LE QUOTIDIEN - Il y a cinq mois vous écriviez une lettre aux personnels de santé pour les alerter de la situation en Syrie, avez-vous eu des retours ?
Pr Raphaël Pitti - Aucun, c’est révoltant. J’aurais cru que les médecins se seraient manifestés. Personne ne bouge ni eux ni le conseil de l’Ordre. Je trouve scandaleux que les médecins français ne s’élèvent pas, sur le plan éthique, contre le fait que des médecins soient tués parce qu’ils font leur métier. Le troupeau ne se révolte que quand on touche à sa pâture. C’est désolant et triste. On ne bouge que si on est directement touchés, personnellement. Si c’est loin, si ce n’est pas mon problème, cela n’intéresse pas.
Mais vous-même, pourquoi être parti en Syrie ?

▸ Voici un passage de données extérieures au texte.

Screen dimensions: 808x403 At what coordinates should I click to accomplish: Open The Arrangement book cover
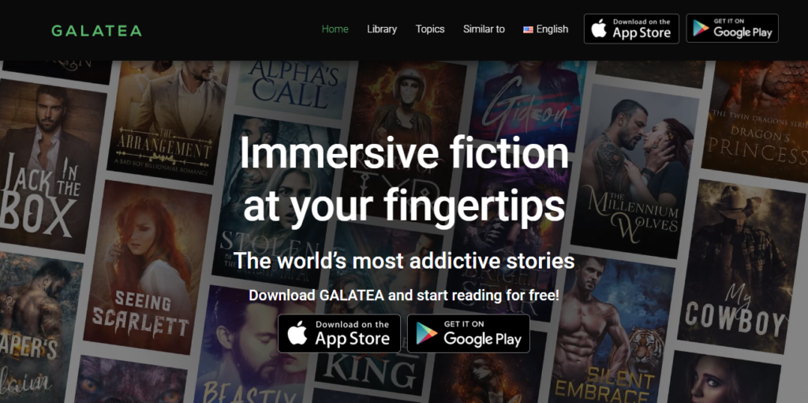pos(168,122)
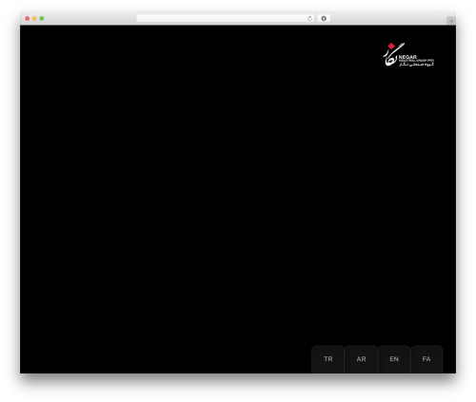Choose the EN language button
The image size is (476, 402).
click(x=394, y=359)
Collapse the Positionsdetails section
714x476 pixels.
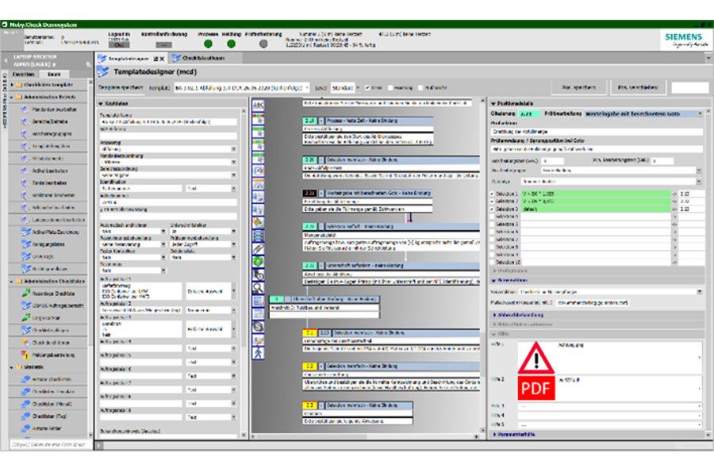[x=492, y=103]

Pour comprendre. Dans la vie, j’ai souvent agi de manière spontanée. Un matin, j’ai entendu sur France Culture que les médecins syriens étaient visés, que les hôpitaux étaient bombardés. Je me suis dit « ce n’est pas possible ». J’ai pris contact avec l’UOSSM, leur ai dit que je voulais aller voir et soigner. En octobre, je me suis donc retrouvé à Ad Dana puis à Al Bab, une ville au nord-est d’Alep. La situation était particulière. La salle de déchoquage était sale, il y avait du sang séché par terre. C’était désorganisé, des types en armes rentraient dans l’hôpital. J’ai dit aux médecins syriens qu’on ne pouvait pas travailler comme ça, qu’il fallait nettoyer, trier les blessés qui arrivaient. Ils m’ont écouté.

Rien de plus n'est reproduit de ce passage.